OK! OK! You’ve made up your mind to take your car. Well, the first thing you need to do is – research! Lots and lots of reading to be done. And after you’ve done all that, if you’re still determined to go through with it, you obviously love your car! Here’s a bit of an insight into what’s required. This is a guide issued by the Australian Authorities, which provides a good overview and an ideal launching pad for your research!

8 steps to import a vehicle

This page provides an overview of all steps involved in importing a vehicle into Australia. This process involves a number of government agencies. You should familiarise yourself with the requirements of these agencies prior to importing a vehicle into Australia.

  1. Conduct research
  • Is the vehicle eligible to enter Australia?
  • Which import option can I apply under?
  • What costs are involved? (eg shipping, storage, delivery, permit application, taxes, Customs duties, cleaning for quarantine purposes, asbestos testing/removal, quarantine inspection costs modification costs, State or Territory registration and insurance requirements, etc)
  • What are the timeframes involved for getting the permit and other necessary arrangements?
  • What documentation do I need?
  • What are the requirements for each government agency?
  • Do I need to use a broker?
  • Will I need to have modifications done to meet Australian standards?
  • What are the risks involved with importing a vehicle?
  1. Apply for a vehicle import approval
  1. Receive Vehicle Import Approval
  • Receive email with Vehicle Import Approval attached
  • Approval may contain conditions for use of the vehicle
  • Government agency: Department of Infrastructure, Regional Development and Cities
  1. Arrange shipping of vehicle
  1. Get Customs clearance
  • Lodge an import declaration
  • Pay Customs duty
  • Pay Goods & Services Tax (GST)
  • Pay Luxury Car Tax, if required
  • Ensure there is no asbestos
  • Government agency: Department of Home Affairs
  1. Meet Australian quarantine requirements
  1. Meet Import Approval Conditions
  • Arrange for modification of vehicle if necessary
  • Conduct testing and develop evidence of compliance
  • Apply for identification plate approvals or supply to the market approvals if necessary
  1. Register the vehicle


Easy, eh? (Yeah, right!). That old banger of yours better be a beaudie!
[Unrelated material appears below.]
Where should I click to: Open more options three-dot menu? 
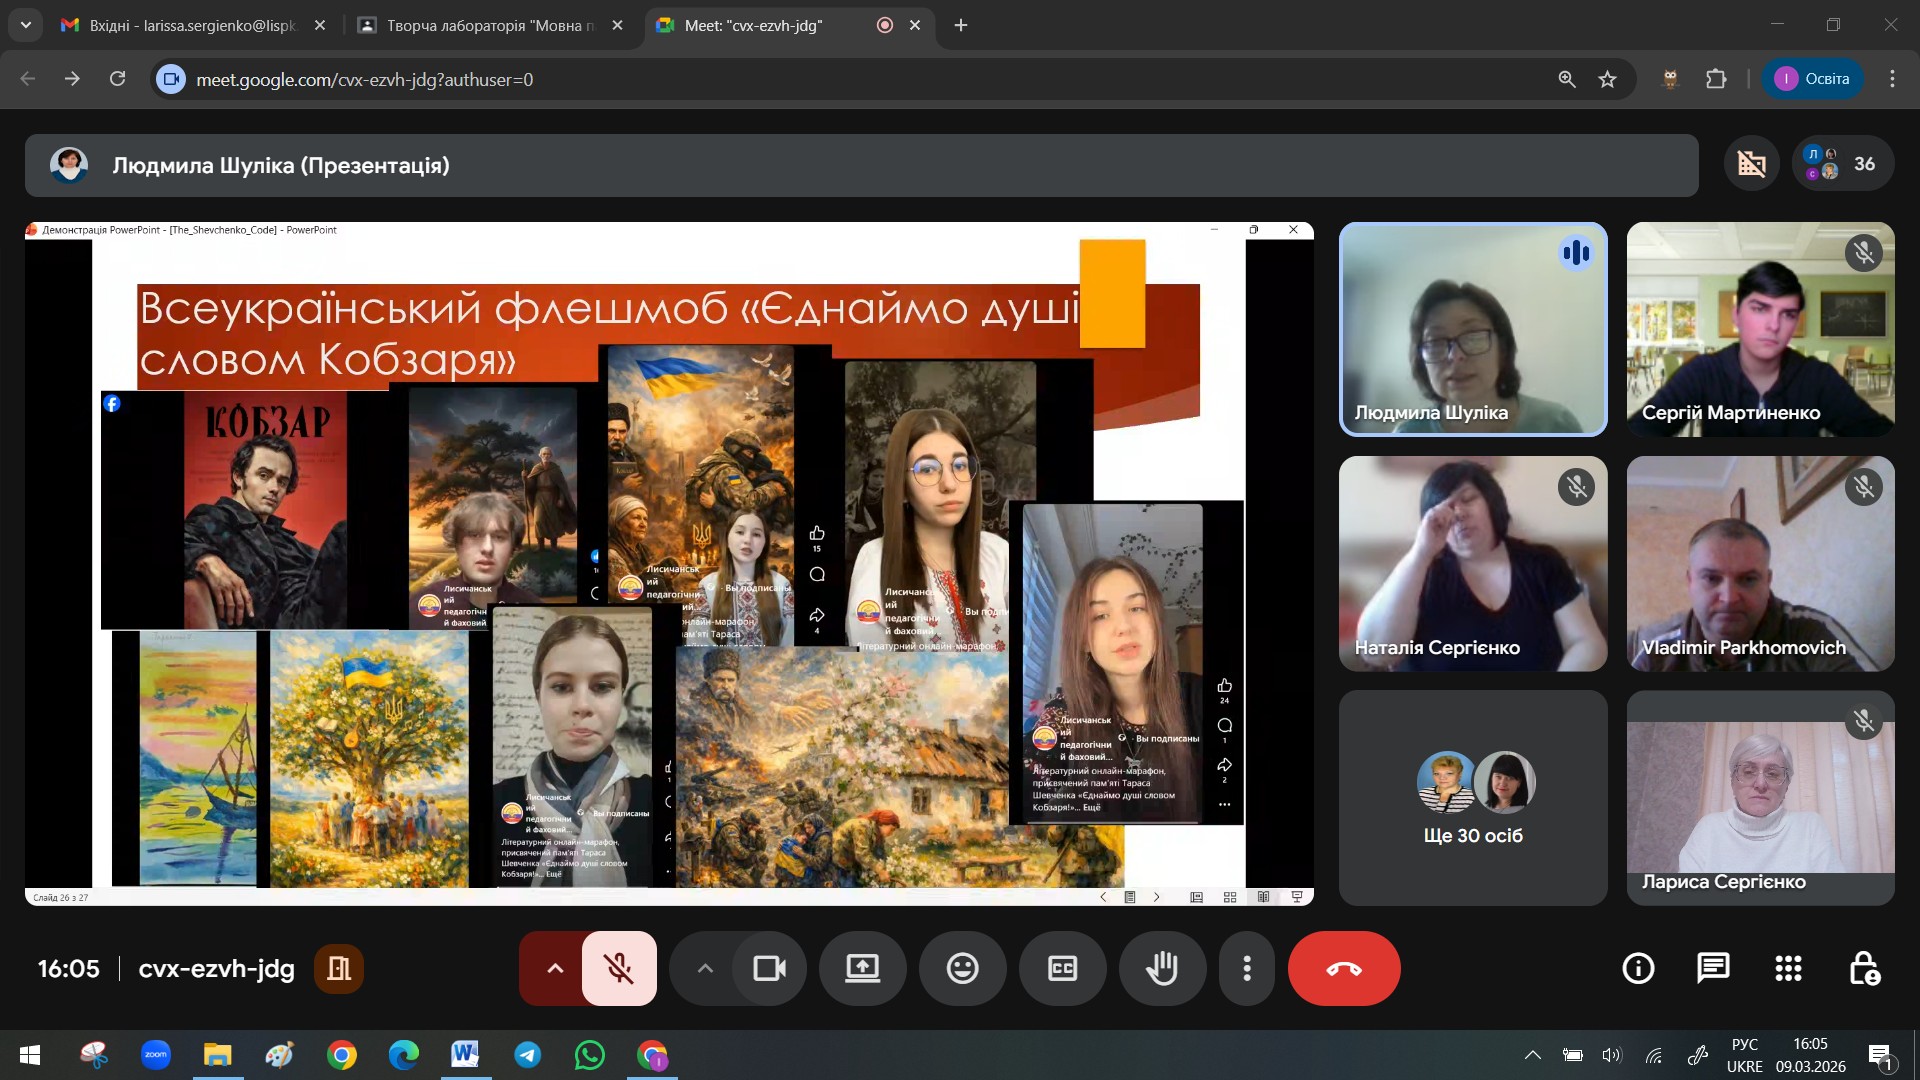1246,968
Another thing to consider when moving to Australia – what are you going to do with all that cash you’ve accumulated through selling the family home (and silver!). Ask your friendly bank manager to open an account for you in your destination town, and pop all your money into it? We don’t think so! More research needed. There are several reputable FX (Foreign Exchange) companies, like OFX (formerly NZForex) who will invariably give you a better exchange rate on your funds than your bank. And we’re not talking small change here. If for example, you’ve got the proceeds from the sale of your New Zealand home of perhaps several hundred thousand dollars (or if you’re from Auckland, maybe a couple of mill!), the saving you could potentially make using an FX company as opposed to your bank could pay for your move (plus pet – and maybe even your car, if you’re that bloody-minded!). Most New Zealand international removal companies will have a connection with an FX company and be able to steer you in the right direction.

We could go on – and on! So much to consider. So much to organise. So much information available, but how to sort the wheat from the chaff (or, in Australian parlance, “the fair dinkum from the bulls…!). We hope this article has given you some insight and has put you straight on a few things!

And our final piece of advice – don’t forget to pack the flip-flops, and enjoy the barbies!